"You Wreck Me" is a song by Tom Petty, the fourth track on his album Wildflowers. The song was released as the second single from the album, and became a concert staple. While the song did not chart on the Billboard Hot 100, it peaked at #2 on the Mainstream Rock chart.

History
The music for this song was written by Petty's longtime partner and guitarist Mike Campbell. Petty originally wrote some words to the song and called it "You Rock Me". Campbell thought the title was a little ordinary and very cliché, but the song sounded fine and they recorded it. Eventually, Petty came back and decided to change the title to "You Wreck Me", and the new title changed the whole meaning of the song.

Live performances
Tom Petty and the Heartbreakers performed the song on 494 different occasions, including their last show at the Hollywood Bowl in Los Angeles in 2017. It was a regular song during every tour after 1995, as well as at the Fillmore residencies in 1997 and 1999. The song was first performed in concert in 1995 at the Louisville Gardens in Kentucky.

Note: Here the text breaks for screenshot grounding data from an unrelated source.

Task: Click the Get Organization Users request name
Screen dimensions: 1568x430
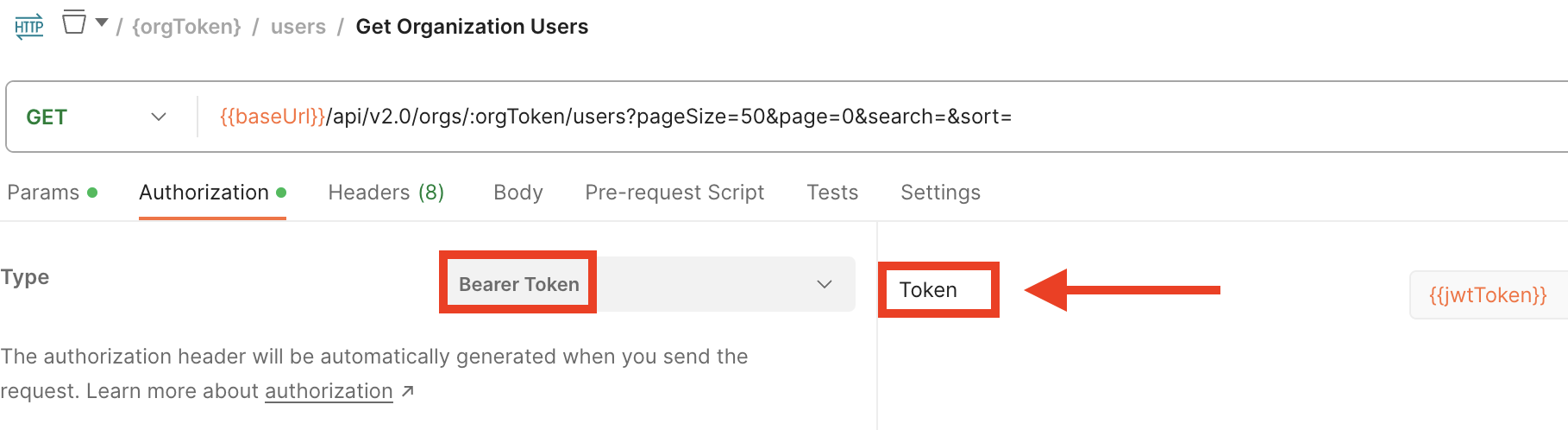Action: pyautogui.click(x=472, y=27)
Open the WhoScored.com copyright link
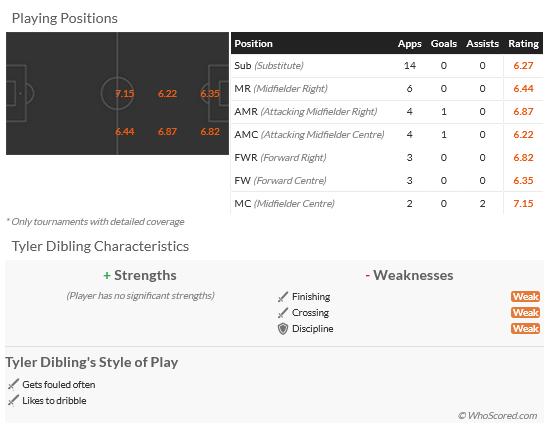The image size is (549, 424). coord(498,416)
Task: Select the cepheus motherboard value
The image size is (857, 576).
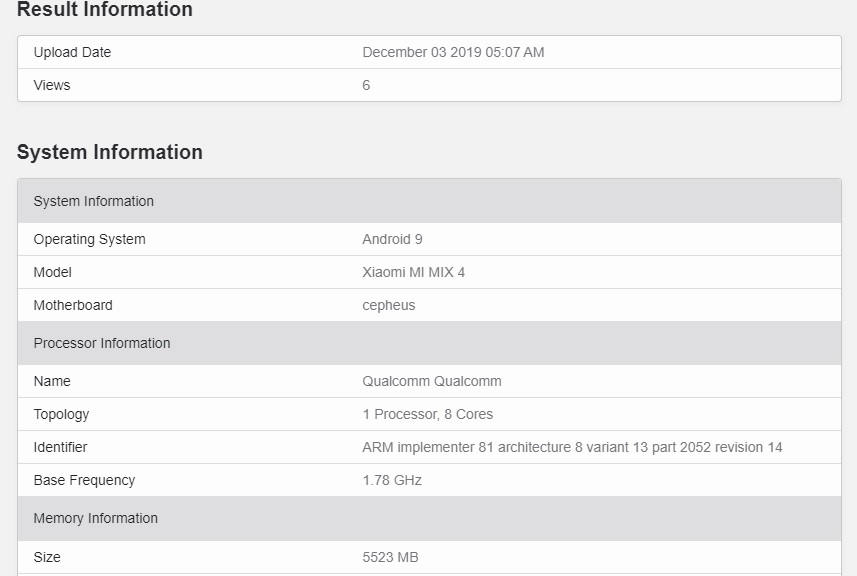Action: tap(389, 305)
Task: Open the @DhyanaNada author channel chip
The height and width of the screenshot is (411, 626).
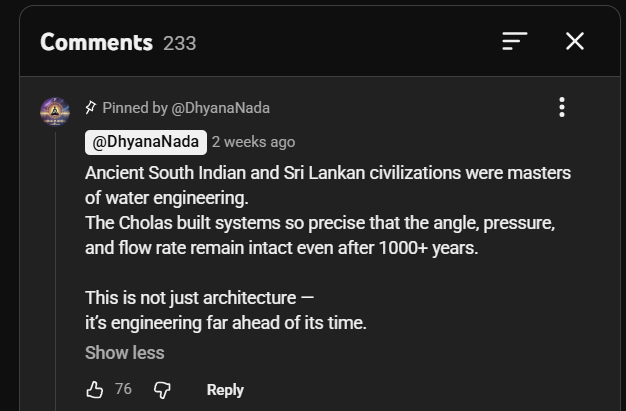Action: click(146, 142)
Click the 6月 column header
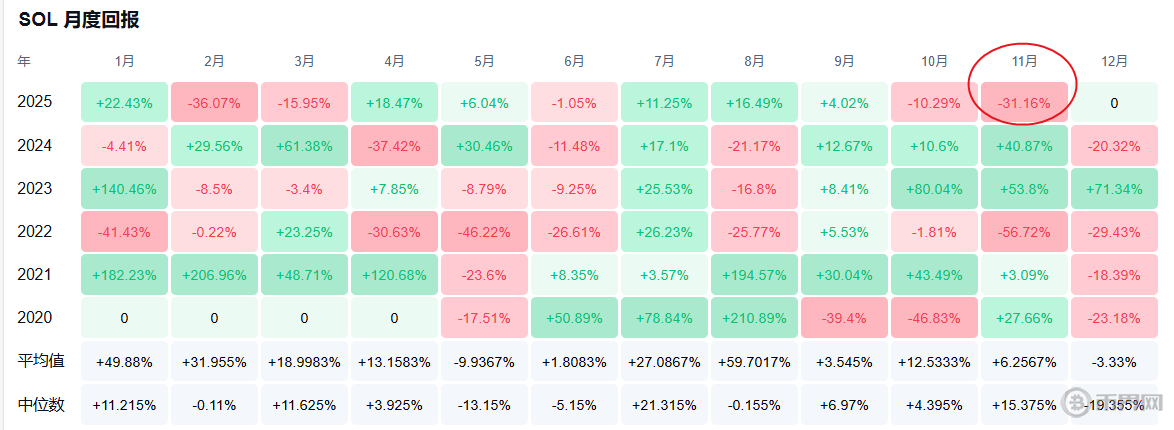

It was commonly played as an encore.

Track listing
The song was released on a maxi CD single, a cassette single, and a promo CD single. The cassette and CD versions both featured alternate versions of two other tracks from Wildflowers: "Only a Broken Heart" and "Cabin Down Below".

"You Wreck Me" – 3:22
"Cabin Down Below" – 2:45
"Only a Broken Heart" – 4:41

Personnel
 Tom Petty – vocals, electric guitar
 Mike Campbell – electric guitar
 Benmont Tench – piano, Hammond organ
 Howie Epstein – bass guitar, harmony vocals
 Steve Ferrone – drums

Charts

References

Tom Petty songs
1994 singles
Songs written by Tom Petty
Song recordings produced by Rick Rubin
1994 songs
Songs written by Mike Campbell (musician)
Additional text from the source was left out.